◆ Directions
In the records that follow, find the line with "Image resolution: width=286, height=2576."; from there, retype every line exactly through the line with "Home (147, 15)", which also belongs to the answer.

◆ Material shown
--- START ---
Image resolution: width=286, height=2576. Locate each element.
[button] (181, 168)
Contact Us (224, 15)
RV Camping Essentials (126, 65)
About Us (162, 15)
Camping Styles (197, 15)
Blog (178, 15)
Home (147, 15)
--- END ---
--- START ---
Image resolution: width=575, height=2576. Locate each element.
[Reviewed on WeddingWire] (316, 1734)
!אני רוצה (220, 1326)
--- END ---
◆ Answer to the problem
Image resolution: width=286, height=2576. Locate each element.
[button] (181, 168)
Contact Us (224, 15)
RV Camping Essentials (126, 65)
About Us (162, 15)
Camping Styles (197, 15)
Blog (178, 15)
Home (147, 15)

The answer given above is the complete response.